SIC e Administração Penitenciária avaliam criação de presídio-indústria em Goiás

Secretário Wilder Morais visitou nesta quinta-feira indústrias instaladas no Complexo
Prisional de Aparecida

O secretário de Indústria, Comércio e Serviços, Wilder Morais, e o diretor-geral de Administração Penitenciária, coronel Wellington Urzêda, se reuniram nesta quinta-feira (20) para discutir a criação de um projeto modelo de presídio-indústria em Goiás. O secretário também visitou o Complexo Prisional de Aparecida de Goiânia e conheceu as indústrias já instaladas no local para empregar e auxiliar na ressocialização dos detentos.

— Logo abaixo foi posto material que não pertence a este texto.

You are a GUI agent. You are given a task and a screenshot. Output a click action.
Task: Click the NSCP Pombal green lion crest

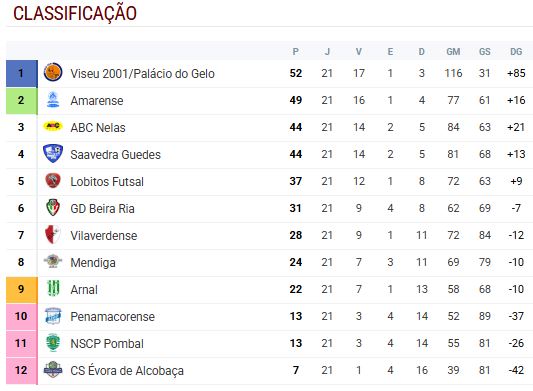tap(53, 342)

O novo projeto, ainda em fase inicial de desenvolvimento, envolve uma parceria público-privada: enquanto os empresários seriam responsáveis pela construção do presídio-indústria, o Governo de Goiás assumiria a segurança do espaço. A proposta é concluir uma obra localizada ao lado da Penitenciária Odenir Guimarães, que foi paralisada há mais de 16 anos pelo governo estadual, para utilizar como piloto do projeto.

Atualmente, quatro indústrias estão instaladas no Complexo. “Estou impressionado com as empresas e com a qualidade da mão de obra. Nós estamos fazendo tudo para atrair empresas para Goiás, e aqui temos empresários interessados em ampliar seus negócios, dando oportunidade para os presos trabalharem”, disse o secretário Wilder Morais.

Um dos empresários que têm planos de expandir os negócios é Marcos Antônio Alves. Hoje a confecção do complexo industrial dentro da penitenciária emprega mais de 200 detentos e com a ampliação pode oferecer até 500 postos de trabalho. “Eu não acreditava na ressocialização. Hoje tenho convicção de que ela acontece, tanto é que já autorizei a contratação de pessoas quando saem daqui. A produtividade dentro do presídio é a mesma que temos lá fora. Precisamos trazer mais empresas para cá e mostrar que esse modelo de negócios pode ser estendido”, destacou.

O diretor-geral de Administração Penitenciária afirma que a maioria dos detentos chega ao Complexo Prisional sem profissão. “Estamos ressocializando e diminuindo o índice de reincidência no crime. Tenho certeza de que a demanda das empresas agora vai ser muito maior. O secretário Wilder trará informação de outros polos de indústria para o Sistema Prisional, principalmente no Entorno, onde temos vários presídios com mais de 300 presos”, completa Urzêda. Ele diz que, atualmente, o Estado fornece o terreno e a infraestrutura básica, como eletricidade, para as empresas se instalarem no complexo. Já os empresários são responsáveis pela construção do galpão e contratação dos detentos.

Wilder Morais também defendeu a expansão do modelo para outras regiões do Estado. “Precisamos colocar os presos para trabalhar e pagar suas despesas enquanto estão aqui dentro. Conversei com um detento que chega a tirar R$ 1500 por mês, então ele está preso e ajudando a família. E ainda, quando sair, terá emprego lá fora porque encontrou uma profissão”, afirmou o titular da SIC.